MIX (email)

Last updated

MIX is a high-performance, indexed, on-disk email storage system that is designed for use with the IMAP protocol. MIX was designed by Mark Crispin, the author of the IMAP protocol. Server support for it has been included in releases of UW IMAP since 2006, [1] Panda IMAP, and Messaging Architects Netmail. MIX is also supported directly by the Alpine e-mail client.

Contents

Design

MIX mailboxes are directories containing several types of files, including a metadata file, an index file, a dynamic status data file, a threading/sorting cache file, and a collection of files containing message content. [2] MIX mailboxes can also contain subordinate mailboxes, which are implemented as sub directories within the MIX directory.
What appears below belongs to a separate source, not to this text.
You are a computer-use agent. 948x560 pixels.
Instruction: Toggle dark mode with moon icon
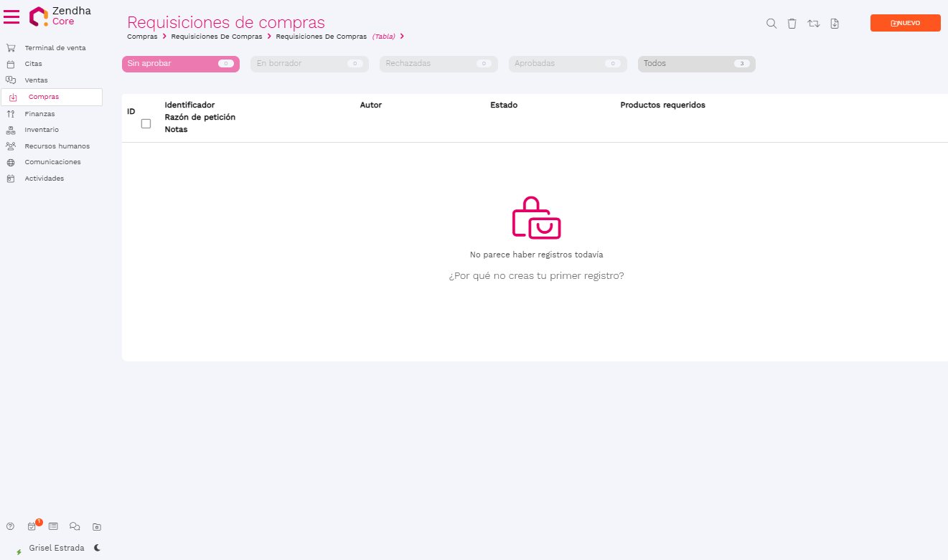tap(97, 548)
The MIX format was designed with an emphasis on very high scalability, reliability, and performance, while efficiently supporting modern features of the IMAP protocol. [2] MIX has been used successfully with mailboxes of 750,000 messages.

The base level MIX format has four files: a metadata file, an index file, a status file, and some set of message data files. The metadata file contains base-level data applicable to the entire mailbox; i.e., the UID validity, last assigned UID, and list of keywords. The index file contains pointers to each unexpunged message in the message data files, along with flags, size, and IMAP internaldate data. The status file contains per-message flags and keywords.

All these files may be hidden files in a directory (with the directory name being the name of the mailbox). Thus a directory with gigabytes of mail in it may appear to be empty if examined with tools that don't show hidden files. This is a common source of confusion for system administrators encountering MIX for the first time.[ citation needed ]

By design, it is possible to recover the mailbox into a usable state if any of these files is lost or corrupted. For example, it is possible to rebuild the index file by reading each of the data files, with no consequence other than the possible "unexpunging" of an expunged message that had not yet had its space recovered.

Another important part of the MIX design is that no file is modified unless the data specific to that file is altered; thus a flag change alters the status file but not the metadata or index files. This reduces the impact of any system event that corrupts a file write in progress.

Each file also has a "modification sequence" which is incremented each time the file is changed. When a MIX implementation updates from a file, if the modification sequence is unchanged, it closes the file at once without reading it further. In addition, each status file entry also has a modification sequence, which permits lossless synchronization of multiple consumer message flag/keyword updates/

Extensions

MIX allows for implementation-specific extensions. All MIX implementations must be interchangeable at the base level, but are not required to implement extensions and must tolerate the absence of extensions.

The UW IMAP and Panda IMAP implementations of MIX have a sort cache file that contains data used by the IMAP SORT and THREAD operators. This permits these operators to load most (if not all) of the data they need without having to parse it from message data.

The Messaging Architects implementation of MIX has extended mailbox metadata (currently used to hold the mailbox's display name), message metadata (used for multiple purposes including a JSON representation of the message structure), and a global modification sequence (thus permitting a fast check for mailbox update without having to check the modification sequence in multiple files). Messaging Architects' implementation also has a "virtual mailbox" or stubbing capability, in which a message in a mailbox is actually a pointer to a message in another mailbox.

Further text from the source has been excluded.